The Journey of a Thousand Bytecodes
Compilers are fun. They take nice, human readable languages like PHP or Hack and turn them into lean, mean, CPU executin’ turing machines. Some of these are simple enough a CS student can write one up in a weekend, some are the products of decades of fine tuning and careful architecting. Somewhere in that proud tradition stands HHVM; In fact it’s several compilers stacked in an ever-growing chain of logic manipulation and abstractions. This article will attempt to take the reader through the HHVM compilation process from PHP-script to x86 machine code, one step at a time.
Step One: Lexing
The first step of our journey should be familiar to many PHP users since it’s actually exposed to user space as the token_get_all() function. In this phase, we reduce a human-readable PHP script to a series of tokens; Numeric identifiers which the compiler will be able to recognize as having some intrinsic meaning. For this, HHVM uses a tool called Flex to generate a program from a meta definition at hphp/parser/hphp.ll.

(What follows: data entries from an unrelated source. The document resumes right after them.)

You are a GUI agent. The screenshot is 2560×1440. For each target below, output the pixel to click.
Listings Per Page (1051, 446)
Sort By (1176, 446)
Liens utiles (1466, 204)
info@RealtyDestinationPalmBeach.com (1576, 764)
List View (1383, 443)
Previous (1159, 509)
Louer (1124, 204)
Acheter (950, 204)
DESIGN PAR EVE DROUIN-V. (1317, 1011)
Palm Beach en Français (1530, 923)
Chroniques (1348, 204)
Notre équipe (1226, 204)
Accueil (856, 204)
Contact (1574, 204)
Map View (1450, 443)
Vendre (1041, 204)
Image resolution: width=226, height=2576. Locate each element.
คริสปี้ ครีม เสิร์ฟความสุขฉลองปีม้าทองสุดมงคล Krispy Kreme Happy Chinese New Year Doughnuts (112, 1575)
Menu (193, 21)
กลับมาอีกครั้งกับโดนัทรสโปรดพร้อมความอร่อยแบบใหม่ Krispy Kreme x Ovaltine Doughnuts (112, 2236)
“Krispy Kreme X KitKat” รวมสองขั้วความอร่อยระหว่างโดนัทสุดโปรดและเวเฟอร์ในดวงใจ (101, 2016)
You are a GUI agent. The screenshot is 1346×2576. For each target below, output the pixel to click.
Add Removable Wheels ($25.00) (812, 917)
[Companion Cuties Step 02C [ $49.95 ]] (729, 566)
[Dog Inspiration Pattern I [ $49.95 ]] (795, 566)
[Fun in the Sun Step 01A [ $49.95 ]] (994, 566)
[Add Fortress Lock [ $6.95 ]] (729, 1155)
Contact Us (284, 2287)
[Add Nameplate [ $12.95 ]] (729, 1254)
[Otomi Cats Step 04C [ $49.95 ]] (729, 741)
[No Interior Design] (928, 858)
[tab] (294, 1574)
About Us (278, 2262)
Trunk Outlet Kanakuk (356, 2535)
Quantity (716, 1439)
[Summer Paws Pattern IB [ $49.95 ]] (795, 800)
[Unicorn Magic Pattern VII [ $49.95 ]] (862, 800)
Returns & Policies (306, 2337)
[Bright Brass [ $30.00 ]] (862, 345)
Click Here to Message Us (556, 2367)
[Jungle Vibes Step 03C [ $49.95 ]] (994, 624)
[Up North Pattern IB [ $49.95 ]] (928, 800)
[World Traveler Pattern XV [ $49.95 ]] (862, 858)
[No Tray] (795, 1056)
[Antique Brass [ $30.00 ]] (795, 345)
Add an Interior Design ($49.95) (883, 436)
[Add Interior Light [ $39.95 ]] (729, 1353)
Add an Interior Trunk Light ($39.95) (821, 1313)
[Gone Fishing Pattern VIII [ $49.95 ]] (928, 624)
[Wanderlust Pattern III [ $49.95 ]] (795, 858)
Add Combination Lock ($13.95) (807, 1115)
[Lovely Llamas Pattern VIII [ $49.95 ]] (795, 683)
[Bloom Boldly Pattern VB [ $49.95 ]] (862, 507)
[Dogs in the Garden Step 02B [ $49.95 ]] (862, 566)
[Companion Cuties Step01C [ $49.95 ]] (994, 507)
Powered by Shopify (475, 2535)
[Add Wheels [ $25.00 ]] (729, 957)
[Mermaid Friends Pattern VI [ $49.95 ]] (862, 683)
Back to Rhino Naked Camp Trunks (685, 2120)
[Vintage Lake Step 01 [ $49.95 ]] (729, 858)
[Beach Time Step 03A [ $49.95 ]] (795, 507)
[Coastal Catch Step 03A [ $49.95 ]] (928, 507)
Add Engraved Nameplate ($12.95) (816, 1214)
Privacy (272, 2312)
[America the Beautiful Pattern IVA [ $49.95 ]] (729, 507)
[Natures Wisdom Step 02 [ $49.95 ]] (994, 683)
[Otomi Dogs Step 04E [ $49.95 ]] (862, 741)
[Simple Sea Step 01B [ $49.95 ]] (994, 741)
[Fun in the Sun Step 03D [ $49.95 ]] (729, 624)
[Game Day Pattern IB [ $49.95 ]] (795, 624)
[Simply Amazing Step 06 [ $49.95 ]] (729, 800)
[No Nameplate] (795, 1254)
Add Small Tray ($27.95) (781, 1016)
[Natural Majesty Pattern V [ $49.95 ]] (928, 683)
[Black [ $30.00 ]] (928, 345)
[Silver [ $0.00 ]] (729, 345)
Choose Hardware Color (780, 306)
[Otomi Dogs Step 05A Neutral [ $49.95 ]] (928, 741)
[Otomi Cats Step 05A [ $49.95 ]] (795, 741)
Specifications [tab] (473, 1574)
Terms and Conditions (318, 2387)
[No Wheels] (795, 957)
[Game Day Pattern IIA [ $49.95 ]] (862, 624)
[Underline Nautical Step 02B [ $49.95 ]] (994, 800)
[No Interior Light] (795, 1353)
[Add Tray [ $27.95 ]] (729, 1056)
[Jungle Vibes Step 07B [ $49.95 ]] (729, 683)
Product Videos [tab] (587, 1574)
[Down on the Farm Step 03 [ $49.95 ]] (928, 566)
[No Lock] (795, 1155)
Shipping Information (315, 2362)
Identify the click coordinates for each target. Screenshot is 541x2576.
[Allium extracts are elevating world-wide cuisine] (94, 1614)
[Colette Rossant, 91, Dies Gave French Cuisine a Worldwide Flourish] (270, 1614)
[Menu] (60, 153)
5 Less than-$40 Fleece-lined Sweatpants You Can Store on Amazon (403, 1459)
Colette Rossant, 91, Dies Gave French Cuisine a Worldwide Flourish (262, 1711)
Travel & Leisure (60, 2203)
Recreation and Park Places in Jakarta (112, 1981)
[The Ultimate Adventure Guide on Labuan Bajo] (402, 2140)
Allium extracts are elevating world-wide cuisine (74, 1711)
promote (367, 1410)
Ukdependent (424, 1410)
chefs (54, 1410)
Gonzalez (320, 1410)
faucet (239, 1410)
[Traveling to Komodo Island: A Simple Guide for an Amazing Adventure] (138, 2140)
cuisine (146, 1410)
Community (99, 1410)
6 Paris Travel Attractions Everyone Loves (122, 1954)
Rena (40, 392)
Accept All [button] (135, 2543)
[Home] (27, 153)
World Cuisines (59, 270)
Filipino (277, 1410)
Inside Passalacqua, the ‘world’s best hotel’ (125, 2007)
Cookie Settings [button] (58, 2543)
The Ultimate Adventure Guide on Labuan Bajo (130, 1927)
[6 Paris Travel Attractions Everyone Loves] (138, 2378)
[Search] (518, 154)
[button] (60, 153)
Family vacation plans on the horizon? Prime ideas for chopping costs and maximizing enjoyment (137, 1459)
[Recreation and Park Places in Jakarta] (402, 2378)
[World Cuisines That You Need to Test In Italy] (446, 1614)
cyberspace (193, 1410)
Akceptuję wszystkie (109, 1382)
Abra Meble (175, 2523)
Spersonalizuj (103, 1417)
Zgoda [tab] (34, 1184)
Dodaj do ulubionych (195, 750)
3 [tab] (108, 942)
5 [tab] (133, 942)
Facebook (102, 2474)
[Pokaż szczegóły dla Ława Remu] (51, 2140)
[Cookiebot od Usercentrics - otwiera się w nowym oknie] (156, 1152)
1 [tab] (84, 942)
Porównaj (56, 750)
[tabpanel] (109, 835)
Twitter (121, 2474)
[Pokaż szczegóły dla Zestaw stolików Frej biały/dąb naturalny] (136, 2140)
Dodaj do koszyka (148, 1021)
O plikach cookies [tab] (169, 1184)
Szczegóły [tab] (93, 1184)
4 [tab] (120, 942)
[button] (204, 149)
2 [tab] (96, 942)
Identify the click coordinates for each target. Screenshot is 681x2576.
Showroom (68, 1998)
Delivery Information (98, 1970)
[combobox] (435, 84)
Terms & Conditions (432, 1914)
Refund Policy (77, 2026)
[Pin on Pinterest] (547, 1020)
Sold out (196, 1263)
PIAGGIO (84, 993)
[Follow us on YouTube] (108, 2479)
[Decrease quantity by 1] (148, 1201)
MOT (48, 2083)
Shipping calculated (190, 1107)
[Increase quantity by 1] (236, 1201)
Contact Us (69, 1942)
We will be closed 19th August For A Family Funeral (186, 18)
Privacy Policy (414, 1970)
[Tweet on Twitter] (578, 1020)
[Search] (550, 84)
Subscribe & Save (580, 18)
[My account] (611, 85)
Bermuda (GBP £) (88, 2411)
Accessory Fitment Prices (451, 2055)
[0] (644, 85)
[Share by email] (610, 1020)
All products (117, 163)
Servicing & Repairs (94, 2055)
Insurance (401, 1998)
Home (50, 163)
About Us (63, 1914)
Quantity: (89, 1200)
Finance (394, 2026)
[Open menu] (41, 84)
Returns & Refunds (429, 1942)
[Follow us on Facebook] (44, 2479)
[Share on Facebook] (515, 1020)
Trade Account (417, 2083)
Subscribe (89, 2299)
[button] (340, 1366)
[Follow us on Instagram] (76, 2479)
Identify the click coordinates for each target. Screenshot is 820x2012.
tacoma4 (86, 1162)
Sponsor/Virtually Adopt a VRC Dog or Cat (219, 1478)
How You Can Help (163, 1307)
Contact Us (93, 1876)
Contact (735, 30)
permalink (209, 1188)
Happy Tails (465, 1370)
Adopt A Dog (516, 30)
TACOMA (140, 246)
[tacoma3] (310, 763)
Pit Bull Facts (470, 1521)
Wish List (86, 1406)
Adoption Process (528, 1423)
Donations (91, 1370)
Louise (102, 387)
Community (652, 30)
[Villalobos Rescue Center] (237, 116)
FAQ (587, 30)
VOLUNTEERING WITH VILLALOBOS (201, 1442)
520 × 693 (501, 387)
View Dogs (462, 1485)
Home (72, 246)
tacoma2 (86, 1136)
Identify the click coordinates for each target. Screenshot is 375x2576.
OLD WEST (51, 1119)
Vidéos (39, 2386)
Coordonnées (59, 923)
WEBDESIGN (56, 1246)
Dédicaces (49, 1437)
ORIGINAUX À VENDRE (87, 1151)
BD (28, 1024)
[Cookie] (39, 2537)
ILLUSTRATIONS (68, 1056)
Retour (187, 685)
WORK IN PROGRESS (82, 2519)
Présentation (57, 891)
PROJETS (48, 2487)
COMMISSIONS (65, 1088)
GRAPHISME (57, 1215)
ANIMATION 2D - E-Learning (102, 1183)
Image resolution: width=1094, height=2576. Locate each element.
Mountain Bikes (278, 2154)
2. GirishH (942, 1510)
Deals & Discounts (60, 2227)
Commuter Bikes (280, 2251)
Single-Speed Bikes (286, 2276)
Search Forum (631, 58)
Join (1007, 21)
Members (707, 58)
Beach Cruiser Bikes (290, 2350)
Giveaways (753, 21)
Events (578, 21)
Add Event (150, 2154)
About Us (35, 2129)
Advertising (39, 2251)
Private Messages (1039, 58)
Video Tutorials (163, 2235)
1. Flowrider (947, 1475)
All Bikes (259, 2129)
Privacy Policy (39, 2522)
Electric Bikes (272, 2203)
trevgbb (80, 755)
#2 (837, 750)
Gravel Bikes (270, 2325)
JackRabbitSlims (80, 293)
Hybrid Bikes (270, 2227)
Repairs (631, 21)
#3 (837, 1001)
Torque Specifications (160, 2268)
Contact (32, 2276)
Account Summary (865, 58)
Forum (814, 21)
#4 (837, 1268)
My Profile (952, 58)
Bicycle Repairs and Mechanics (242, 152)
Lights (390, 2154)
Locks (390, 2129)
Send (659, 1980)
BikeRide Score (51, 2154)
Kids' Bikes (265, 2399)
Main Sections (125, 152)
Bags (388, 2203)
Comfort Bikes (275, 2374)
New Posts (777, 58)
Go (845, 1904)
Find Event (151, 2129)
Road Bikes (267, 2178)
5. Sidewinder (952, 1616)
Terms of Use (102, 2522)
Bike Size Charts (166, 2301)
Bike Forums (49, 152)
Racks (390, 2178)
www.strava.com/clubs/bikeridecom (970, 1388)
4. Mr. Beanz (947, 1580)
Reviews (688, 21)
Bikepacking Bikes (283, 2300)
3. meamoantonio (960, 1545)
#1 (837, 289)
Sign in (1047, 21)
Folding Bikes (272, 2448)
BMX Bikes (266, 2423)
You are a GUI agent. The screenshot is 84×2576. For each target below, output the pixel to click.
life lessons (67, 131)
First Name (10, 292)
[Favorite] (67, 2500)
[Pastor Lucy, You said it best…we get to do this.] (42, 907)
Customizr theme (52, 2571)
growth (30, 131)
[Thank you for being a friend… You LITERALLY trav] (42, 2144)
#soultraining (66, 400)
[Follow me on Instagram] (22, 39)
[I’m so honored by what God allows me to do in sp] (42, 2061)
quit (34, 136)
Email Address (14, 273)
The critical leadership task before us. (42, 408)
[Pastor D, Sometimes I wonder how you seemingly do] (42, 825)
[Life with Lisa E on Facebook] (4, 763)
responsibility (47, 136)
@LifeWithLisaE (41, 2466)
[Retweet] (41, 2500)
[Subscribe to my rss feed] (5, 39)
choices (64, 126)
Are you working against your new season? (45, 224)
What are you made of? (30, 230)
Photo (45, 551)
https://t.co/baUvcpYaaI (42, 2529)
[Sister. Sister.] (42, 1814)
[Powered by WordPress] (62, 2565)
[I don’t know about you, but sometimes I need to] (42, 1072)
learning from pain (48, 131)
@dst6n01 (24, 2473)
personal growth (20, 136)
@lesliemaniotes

The several rules in this file describe the how to recognize token-words. For example, encountering “echo” inside of a <?php tag, but not within a string, should yield a T_ECHO token, but encountering it elsewhere should yield common strings, html or other token types. The following example shows the token breakdown of a simple PHP script:
1
2
<?php
echo $a + $b;
If we ran this through token_get_all(), we’d get the following sequence of tokens:
1
2
3
4
5
6
7
8
9
10
T_OPEN_TAG // This represents the "<?php" token
T_WHITESPACE("\n")
T_ECHO
T_WHITESPACE(" ")
T_VARIABLE("$a")
T_WHITESPACE(" ")
'+'
T_WHITESPACE(" ")
T_VARIABLE("$b")
';'
Notice that simple, single character tokens aren’t given a name, they’re simply passed through as the characters which they are. Now that we have a set of machine-readable tokens, we can start to build expressions from them.
Step Two: Parsing
The rules found in hphp/parser/hphp.y are used by Bison to create a parser engine. This piece of the compiler reads in tokens, fed to it by the lexer, to build an Abstract Syntax Tree (AST); A representation of the expressions contained in your PHP script.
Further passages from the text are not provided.